(Records from a data collection)
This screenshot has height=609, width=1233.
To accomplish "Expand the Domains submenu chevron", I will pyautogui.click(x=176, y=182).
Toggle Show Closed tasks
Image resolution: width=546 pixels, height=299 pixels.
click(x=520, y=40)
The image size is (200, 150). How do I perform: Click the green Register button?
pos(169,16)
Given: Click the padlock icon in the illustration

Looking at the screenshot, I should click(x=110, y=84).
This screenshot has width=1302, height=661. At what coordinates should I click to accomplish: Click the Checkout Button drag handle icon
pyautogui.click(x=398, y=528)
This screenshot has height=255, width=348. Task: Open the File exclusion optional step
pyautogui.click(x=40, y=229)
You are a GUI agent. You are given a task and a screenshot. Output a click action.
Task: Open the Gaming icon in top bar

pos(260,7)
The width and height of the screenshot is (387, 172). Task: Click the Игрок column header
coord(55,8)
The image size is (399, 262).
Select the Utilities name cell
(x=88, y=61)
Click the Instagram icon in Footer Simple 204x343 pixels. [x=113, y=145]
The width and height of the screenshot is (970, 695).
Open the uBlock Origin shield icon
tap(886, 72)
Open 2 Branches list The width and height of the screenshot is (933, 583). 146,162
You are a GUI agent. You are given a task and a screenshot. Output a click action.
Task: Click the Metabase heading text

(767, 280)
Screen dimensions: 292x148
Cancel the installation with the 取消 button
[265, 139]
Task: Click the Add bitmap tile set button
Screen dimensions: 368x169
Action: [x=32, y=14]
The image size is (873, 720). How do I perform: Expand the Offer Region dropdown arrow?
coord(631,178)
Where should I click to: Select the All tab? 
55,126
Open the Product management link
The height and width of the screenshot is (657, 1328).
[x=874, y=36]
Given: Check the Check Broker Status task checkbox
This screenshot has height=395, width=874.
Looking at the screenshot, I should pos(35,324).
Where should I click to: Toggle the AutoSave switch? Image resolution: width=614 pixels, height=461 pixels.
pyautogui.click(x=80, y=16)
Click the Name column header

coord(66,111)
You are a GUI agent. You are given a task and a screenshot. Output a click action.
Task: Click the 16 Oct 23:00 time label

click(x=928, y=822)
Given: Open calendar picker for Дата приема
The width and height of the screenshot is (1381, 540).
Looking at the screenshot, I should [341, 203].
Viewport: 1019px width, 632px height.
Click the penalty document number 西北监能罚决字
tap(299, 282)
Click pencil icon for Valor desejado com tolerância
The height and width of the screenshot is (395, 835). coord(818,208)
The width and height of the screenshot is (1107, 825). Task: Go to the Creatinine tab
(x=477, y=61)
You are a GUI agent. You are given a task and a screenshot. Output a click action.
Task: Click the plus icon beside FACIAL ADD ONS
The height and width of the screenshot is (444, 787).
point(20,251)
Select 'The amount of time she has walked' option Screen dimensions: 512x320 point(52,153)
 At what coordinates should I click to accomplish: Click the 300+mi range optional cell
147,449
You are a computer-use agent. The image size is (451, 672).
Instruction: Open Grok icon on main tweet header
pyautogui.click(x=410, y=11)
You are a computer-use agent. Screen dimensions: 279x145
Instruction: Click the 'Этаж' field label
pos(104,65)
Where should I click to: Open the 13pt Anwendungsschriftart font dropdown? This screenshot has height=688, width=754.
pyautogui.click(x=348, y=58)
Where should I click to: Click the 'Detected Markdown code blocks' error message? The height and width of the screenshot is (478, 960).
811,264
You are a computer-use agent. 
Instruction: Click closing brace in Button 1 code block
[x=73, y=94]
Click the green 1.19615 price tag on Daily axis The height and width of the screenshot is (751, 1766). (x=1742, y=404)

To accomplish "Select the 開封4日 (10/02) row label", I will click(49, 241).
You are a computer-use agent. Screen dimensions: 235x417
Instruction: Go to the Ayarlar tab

## Task to carry out:
Above are the entries. Output exactly the lines beginning with the line that has "This screenshot has height=255, width=348." and ending with the line that has "Open 2 Branches".

## Expected answer:
This screenshot has height=255, width=348. Task: Open the File exclusion optional step
pyautogui.click(x=40, y=229)
You are a GUI agent. You are given a task and a screenshot. Output a click action.
Task: Open the Gaming icon in top bar

pos(260,7)
The width and height of the screenshot is (387, 172). Task: Click the Игрок column header
coord(55,8)
The image size is (399, 262).
Select the Utilities name cell
(x=88, y=61)
Click the Instagram icon in Footer Simple 204x343 pixels. [x=113, y=145]
The width and height of the screenshot is (970, 695).
Open the uBlock Origin shield icon
tap(886, 72)
Open 2 Branches list The width and height of the screenshot is (933, 583). 146,162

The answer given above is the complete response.